Так что речь идет не о том, почему литературоведы не пишут о “новой драме”, а о том, почему нет оптики, позволяющей заинтересованно читать эстетику, находящуюся за пределами психологизированного идеологизма (или идеологизированного психологизма). Уточню: речь идет именно о драматургической эстетике, поскольку в исследовании прозы и поэзии такие проблемы вроде бы не возникают: модернизм, авангард, постмодернизм и даже соцреализм, явно потеснившие реалистическую эстетику в кругу современных филологических интересов, не только приучили аналитиков выходить за означенные пределы, но и потребовали энергичного освоения различных теоретических парадигм, от деконструкции до “нового историзма”. Но загадочным образом эти теоретические дискурсы не проникают ни на территорию драматургии (российские драматурги еще больше, чем поэты и прозаики, стремятся сохранить свою интеллектуальную невинность для “свежести чувств” — большего количества орфографических ошибок, чем в читанных мною рукописях современных пьес, нет, по-моему, даже в “Живом журнале”), ни в область филологических штудий.
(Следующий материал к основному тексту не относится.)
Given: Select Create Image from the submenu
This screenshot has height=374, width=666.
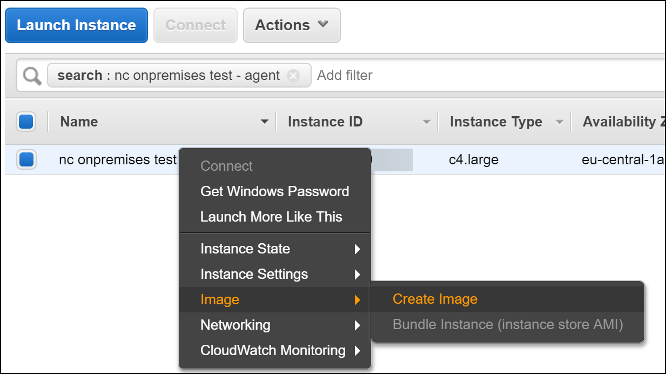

Пока я писал этот (только что прочитанный вами) абзац, по телевизору шло интервью Михаила Жванецкого, который привычно жаловался на то, что литературоведы-критики им не интересуются, что он проходит у них “по ведомству Москонцерта”. И хотя я сам был соредактором тома солидной литературной энциклопедии, в которой Жванецкому была посвящена одна из развернутых статей (добрых восемь страниц большого формата!), все-таки сатирик не преувеличивает: он тоже не замечен литературоведением — может быть, даже в еще большей степени, чем “новая драма”.
Несмотря на кажущуюся случайность этой ассоциации, думаю, она не совсем бессмысленна. Ведь и в случае “новой драмы”, и в случае Жванецкого текст не вполне полноценен. Точнее, он кажется несамодостаточным с “нормальной” литературоведческой точки зрения. Более точно, наверное, будет сказать, что текст в этих случаях (и в ряде сходных — скажем, в поэзии Андрея Родионова) выступает в перформативной функции. В точности по Д. Остину: здесь сказанное адекватно сделанному. Слово непременно запускает действие: оно либо воображается, либо буквально совершается на сцене. Когда Гришковец в “Как я съел собаку” объясняет, что он не мог написать маме с Русского острова: “Мама, меня нет. Не пиши!”, — это исчезновение мальчика в уставшем мужчине средних лет немедленно происходит на наших глазах. Когда персонаж документального театра матерится — условия его театрального существования таковы, что мы, зрители, видим, как он совершает все те ужасные действия, о которых он как будто бы сугубо механически сообщает. Когда актриса Полина Агуреева в спектакле “Июль” по пьесе Ивана Вырыпаева, играя 62-летнего убийцу-людоеда, рассказывает о преступлениях героя, никакого визуального ряда не нужно — текст устроен так, что замещает собой зрелище, одновременно продуцируя зрелищные эффекты.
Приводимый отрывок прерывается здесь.